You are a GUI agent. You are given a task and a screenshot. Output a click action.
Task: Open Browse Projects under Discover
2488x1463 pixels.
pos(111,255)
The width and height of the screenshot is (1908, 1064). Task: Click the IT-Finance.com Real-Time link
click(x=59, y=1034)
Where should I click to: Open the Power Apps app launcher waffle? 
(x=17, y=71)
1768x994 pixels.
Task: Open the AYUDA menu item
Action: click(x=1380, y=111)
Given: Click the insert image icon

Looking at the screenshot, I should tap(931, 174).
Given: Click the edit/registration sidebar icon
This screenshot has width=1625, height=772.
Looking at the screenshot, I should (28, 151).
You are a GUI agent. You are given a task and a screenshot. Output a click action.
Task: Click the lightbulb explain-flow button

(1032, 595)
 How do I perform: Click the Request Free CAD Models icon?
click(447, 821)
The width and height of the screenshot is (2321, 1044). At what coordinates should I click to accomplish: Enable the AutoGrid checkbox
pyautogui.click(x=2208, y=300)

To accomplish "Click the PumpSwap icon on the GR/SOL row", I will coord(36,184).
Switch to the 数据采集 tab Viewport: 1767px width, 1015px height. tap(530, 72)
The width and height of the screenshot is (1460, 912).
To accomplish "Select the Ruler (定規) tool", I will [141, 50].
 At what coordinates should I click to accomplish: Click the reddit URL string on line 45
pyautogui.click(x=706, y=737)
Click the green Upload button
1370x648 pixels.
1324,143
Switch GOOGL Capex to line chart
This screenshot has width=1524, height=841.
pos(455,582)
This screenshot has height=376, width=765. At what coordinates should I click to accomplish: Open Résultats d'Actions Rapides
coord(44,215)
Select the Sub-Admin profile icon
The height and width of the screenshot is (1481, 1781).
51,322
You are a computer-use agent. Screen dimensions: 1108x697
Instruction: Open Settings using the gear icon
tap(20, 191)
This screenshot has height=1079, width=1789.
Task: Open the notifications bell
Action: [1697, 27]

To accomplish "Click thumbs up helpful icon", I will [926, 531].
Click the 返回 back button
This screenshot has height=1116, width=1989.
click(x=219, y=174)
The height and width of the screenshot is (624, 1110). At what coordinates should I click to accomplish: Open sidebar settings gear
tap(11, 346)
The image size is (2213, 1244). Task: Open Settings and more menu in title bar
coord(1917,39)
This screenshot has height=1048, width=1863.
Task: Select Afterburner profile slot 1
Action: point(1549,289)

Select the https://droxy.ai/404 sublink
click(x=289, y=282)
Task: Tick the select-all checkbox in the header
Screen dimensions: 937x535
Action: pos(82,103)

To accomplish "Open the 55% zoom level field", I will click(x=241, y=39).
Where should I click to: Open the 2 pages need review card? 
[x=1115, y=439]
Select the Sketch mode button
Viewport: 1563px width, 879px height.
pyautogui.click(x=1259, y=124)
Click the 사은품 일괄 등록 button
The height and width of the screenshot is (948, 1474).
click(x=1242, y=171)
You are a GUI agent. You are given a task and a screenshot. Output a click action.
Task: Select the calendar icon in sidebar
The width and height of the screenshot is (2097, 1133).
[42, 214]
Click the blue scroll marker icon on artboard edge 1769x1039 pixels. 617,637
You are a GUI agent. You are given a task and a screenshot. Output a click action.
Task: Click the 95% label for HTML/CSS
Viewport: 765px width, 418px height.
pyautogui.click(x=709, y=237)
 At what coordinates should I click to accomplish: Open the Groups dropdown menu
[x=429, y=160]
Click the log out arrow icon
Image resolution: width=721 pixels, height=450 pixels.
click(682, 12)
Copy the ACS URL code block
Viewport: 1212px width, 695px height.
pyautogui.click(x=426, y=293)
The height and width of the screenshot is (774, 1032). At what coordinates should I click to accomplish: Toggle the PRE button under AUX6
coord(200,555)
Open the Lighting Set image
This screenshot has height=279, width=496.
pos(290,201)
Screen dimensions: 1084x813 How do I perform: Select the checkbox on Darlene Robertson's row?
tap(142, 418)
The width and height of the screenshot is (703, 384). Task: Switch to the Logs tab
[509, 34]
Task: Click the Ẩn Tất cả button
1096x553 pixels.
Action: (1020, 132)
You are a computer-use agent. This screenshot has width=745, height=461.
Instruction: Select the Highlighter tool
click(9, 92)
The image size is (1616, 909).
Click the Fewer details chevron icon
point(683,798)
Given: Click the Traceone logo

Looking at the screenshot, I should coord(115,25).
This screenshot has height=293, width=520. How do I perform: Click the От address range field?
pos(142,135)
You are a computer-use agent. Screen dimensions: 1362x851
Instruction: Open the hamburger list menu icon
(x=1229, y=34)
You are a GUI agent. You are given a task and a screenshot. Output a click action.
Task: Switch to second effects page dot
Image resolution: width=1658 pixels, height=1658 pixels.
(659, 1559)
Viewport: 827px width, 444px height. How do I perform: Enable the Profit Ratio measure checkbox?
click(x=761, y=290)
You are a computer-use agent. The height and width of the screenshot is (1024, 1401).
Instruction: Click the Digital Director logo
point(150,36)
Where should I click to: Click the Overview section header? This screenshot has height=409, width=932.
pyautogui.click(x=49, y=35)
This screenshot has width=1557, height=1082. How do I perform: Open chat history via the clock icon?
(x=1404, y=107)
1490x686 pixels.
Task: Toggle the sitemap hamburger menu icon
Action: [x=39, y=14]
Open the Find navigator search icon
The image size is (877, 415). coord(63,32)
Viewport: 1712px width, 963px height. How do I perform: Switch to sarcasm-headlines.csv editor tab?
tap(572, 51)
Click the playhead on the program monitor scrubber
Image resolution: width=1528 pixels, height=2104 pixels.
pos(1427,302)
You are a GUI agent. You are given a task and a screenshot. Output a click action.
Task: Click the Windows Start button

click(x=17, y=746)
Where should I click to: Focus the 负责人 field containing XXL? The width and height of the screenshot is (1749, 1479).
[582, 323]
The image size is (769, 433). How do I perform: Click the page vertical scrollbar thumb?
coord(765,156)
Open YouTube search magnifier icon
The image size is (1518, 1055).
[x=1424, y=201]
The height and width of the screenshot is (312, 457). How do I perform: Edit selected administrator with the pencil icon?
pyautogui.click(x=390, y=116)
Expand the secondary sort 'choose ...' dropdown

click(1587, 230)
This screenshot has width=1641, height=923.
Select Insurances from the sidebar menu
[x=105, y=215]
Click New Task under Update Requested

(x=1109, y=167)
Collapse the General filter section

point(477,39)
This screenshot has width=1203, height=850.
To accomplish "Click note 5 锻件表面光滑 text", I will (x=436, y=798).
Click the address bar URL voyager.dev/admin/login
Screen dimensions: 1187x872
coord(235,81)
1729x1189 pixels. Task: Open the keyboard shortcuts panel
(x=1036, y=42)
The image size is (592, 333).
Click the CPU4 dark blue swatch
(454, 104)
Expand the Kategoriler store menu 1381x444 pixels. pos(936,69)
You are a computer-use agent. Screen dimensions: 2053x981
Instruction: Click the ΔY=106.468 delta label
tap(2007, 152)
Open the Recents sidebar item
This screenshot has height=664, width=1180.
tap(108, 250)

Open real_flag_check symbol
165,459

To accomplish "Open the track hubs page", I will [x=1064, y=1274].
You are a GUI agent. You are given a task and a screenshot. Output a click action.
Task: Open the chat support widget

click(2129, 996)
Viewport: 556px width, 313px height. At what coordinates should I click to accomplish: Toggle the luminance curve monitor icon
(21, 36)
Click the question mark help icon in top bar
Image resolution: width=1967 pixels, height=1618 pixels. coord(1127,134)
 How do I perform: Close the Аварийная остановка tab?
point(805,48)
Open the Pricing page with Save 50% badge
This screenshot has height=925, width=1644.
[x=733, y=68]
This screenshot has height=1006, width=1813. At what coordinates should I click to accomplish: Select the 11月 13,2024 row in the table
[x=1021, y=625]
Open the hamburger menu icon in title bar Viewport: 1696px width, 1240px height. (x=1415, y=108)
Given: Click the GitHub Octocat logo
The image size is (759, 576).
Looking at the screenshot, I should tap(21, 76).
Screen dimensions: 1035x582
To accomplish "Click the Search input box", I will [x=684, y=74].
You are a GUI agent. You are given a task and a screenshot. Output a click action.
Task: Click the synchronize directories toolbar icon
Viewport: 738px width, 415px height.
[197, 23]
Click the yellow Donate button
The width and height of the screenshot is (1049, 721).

* Problem details: Return the lines above that include the string "computer".

* Written reply:
You are a computer-use agent. Screen dimensions: 1108x697
You are a computer-use agent. This screenshot has width=745, height=461.
You are a computer-use agent. Screen dimensions: 1362x851
You are a computer-use agent. The height and width of the screenshot is (1024, 1401).
You are a computer-use agent. Screen dimensions: 2053x981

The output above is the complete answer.